Your task: Transcribe the data exactly.

Working data:
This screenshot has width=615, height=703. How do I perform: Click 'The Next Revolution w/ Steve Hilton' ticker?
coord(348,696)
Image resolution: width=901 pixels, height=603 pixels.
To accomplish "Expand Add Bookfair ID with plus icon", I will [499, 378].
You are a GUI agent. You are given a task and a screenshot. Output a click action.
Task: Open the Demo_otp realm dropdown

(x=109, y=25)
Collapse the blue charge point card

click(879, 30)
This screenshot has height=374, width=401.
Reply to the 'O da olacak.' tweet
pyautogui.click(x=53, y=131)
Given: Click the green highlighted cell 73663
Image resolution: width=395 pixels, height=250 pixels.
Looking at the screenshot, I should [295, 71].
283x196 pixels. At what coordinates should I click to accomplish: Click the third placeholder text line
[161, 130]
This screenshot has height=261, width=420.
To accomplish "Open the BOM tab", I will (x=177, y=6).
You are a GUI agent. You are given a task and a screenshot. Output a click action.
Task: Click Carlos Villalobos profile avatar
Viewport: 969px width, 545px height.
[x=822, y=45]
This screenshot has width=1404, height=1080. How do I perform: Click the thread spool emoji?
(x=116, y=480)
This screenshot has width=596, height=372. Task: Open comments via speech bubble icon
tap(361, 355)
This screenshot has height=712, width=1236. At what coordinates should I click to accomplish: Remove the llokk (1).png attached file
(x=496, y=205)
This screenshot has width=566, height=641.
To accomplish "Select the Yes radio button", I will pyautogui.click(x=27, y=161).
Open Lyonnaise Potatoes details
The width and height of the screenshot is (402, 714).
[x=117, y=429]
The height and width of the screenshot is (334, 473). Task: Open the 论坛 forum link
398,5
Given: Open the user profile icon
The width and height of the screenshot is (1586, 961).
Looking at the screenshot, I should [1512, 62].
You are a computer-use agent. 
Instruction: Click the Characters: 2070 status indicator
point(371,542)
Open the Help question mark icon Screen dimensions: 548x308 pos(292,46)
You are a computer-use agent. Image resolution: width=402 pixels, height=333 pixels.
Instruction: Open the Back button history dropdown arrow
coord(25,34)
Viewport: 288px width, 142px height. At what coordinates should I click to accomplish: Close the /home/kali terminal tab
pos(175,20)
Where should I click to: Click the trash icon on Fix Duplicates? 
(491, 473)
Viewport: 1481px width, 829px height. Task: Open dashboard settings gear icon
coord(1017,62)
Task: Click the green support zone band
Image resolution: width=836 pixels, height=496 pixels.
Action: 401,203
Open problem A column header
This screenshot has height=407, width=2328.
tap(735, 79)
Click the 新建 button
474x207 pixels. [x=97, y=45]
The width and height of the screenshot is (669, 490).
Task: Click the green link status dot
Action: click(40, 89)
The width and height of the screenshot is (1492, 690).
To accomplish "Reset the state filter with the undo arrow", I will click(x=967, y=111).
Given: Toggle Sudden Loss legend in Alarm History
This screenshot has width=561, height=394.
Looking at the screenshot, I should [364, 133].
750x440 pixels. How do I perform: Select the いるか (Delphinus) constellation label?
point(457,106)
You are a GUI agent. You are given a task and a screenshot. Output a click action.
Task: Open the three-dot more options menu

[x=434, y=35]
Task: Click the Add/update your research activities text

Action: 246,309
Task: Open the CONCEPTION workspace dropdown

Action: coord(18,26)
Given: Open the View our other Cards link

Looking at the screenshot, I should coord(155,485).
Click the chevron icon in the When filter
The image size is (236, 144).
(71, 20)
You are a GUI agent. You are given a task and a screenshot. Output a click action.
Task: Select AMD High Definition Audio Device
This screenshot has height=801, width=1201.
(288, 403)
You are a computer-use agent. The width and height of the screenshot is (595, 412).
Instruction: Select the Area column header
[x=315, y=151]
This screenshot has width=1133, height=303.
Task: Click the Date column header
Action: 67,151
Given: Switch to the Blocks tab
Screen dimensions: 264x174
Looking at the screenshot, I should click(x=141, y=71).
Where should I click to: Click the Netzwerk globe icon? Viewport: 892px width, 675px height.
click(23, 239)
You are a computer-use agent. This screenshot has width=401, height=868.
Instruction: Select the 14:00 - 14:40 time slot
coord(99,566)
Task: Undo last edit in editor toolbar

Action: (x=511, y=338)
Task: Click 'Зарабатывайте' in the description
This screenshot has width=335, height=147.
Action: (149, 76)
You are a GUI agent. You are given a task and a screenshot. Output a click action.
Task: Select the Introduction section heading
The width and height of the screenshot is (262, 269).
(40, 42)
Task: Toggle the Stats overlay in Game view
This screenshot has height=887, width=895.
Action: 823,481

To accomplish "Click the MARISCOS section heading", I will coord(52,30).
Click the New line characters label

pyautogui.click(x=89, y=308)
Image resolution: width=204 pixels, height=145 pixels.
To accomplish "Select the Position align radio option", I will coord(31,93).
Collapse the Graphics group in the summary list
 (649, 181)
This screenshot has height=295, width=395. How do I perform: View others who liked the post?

Exercise solution:
This screenshot has width=615, height=703. How do I perform: Click 'The Next Revolution w/ Steve Hilton' ticker?
coord(348,696)
Image resolution: width=901 pixels, height=603 pixels.
To accomplish "Expand Add Bookfair ID with plus icon", I will [499, 378].
You are a GUI agent. You are given a task and a screenshot. Output a click action.
Task: Open the Demo_otp realm dropdown

(x=109, y=25)
Collapse the blue charge point card

click(879, 30)
This screenshot has height=374, width=401.
Reply to the 'O da olacak.' tweet
pyautogui.click(x=53, y=131)
Given: Click the green highlighted cell 73663
Image resolution: width=395 pixels, height=250 pixels.
Looking at the screenshot, I should [295, 71].
283x196 pixels. At what coordinates should I click to accomplish: Click the third placeholder text line
[161, 130]
This screenshot has height=261, width=420.
To accomplish "Open the BOM tab", I will (x=177, y=6).
You are a GUI agent. You are given a task and a screenshot. Output a click action.
Task: Click Carlos Villalobos profile avatar
Viewport: 969px width, 545px height.
[x=822, y=45]
This screenshot has width=1404, height=1080. How do I perform: Click the thread spool emoji?
(x=116, y=480)
This screenshot has width=596, height=372. Task: Open comments via speech bubble icon
tap(361, 355)
This screenshot has height=712, width=1236. At what coordinates should I click to accomplish: Remove the llokk (1).png attached file
(x=496, y=205)
This screenshot has width=566, height=641.
To accomplish "Select the Yes radio button", I will pyautogui.click(x=27, y=161).
Open Lyonnaise Potatoes details
The width and height of the screenshot is (402, 714).
[x=117, y=429]
The height and width of the screenshot is (334, 473). Task: Open the 论坛 forum link
398,5
Given: Open the user profile icon
The width and height of the screenshot is (1586, 961).
Looking at the screenshot, I should [1512, 62].
You are a computer-use agent. 
Instruction: Click the Characters: 2070 status indicator
point(371,542)
Open the Help question mark icon Screen dimensions: 548x308 pos(292,46)
You are a computer-use agent. Image resolution: width=402 pixels, height=333 pixels.
Instruction: Open the Back button history dropdown arrow
coord(25,34)
Viewport: 288px width, 142px height. At what coordinates should I click to accomplish: Close the /home/kali terminal tab
pos(175,20)
Where should I click to: Click the trash icon on Fix Duplicates? 
(491, 473)
Viewport: 1481px width, 829px height. Task: Open dashboard settings gear icon
coord(1017,62)
Task: Click the green support zone band
Image resolution: width=836 pixels, height=496 pixels.
Action: 401,203
Open problem A column header
This screenshot has height=407, width=2328.
tap(735, 79)
Click the 新建 button
474x207 pixels. [x=97, y=45]
The width and height of the screenshot is (669, 490).
Task: Click the green link status dot
Action: click(40, 89)
The width and height of the screenshot is (1492, 690).
To accomplish "Reset the state filter with the undo arrow", I will click(x=967, y=111).
Given: Toggle Sudden Loss legend in Alarm History
This screenshot has width=561, height=394.
Looking at the screenshot, I should [364, 133].
750x440 pixels. How do I perform: Select the いるか (Delphinus) constellation label?
point(457,106)
You are a GUI agent. You are given a task and a screenshot. Output a click action.
Task: Open the three-dot more options menu

[x=434, y=35]
Task: Click the Add/update your research activities text

Action: 246,309
Task: Open the CONCEPTION workspace dropdown

Action: coord(18,26)
Given: Open the View our other Cards link

Looking at the screenshot, I should coord(155,485).
Click the chevron icon in the When filter
The image size is (236, 144).
(71, 20)
You are a GUI agent. You are given a task and a screenshot. Output a click action.
Task: Select AMD High Definition Audio Device
This screenshot has height=801, width=1201.
(288, 403)
You are a computer-use agent. The width and height of the screenshot is (595, 412).
Instruction: Select the Area column header
[x=315, y=151]
This screenshot has width=1133, height=303.
Task: Click the Date column header
Action: 67,151
Given: Switch to the Blocks tab
Screen dimensions: 264x174
Looking at the screenshot, I should click(x=141, y=71).
Where should I click to: Click the Netzwerk globe icon? Viewport: 892px width, 675px height.
click(23, 239)
You are a computer-use agent. This screenshot has width=401, height=868.
Instruction: Select the 14:00 - 14:40 time slot
coord(99,566)
Task: Undo last edit in editor toolbar

Action: (x=511, y=338)
Task: Click 'Зарабатывайте' in the description
This screenshot has width=335, height=147.
Action: (149, 76)
You are a GUI agent. You are given a task and a screenshot. Output a click action.
Task: Select the Introduction section heading
The width and height of the screenshot is (262, 269).
(40, 42)
Task: Toggle the Stats overlay in Game view
This screenshot has height=887, width=895.
Action: 823,481

To accomplish "Click the MARISCOS section heading", I will coord(52,30).
Click the New line characters label

pyautogui.click(x=89, y=308)
Image resolution: width=204 pixels, height=145 pixels.
To accomplish "Select the Position align radio option", I will coord(31,93).
Collapse the Graphics group in the summary list
 (649, 181)
This screenshot has height=295, width=395. How do I perform: View others who liked the post?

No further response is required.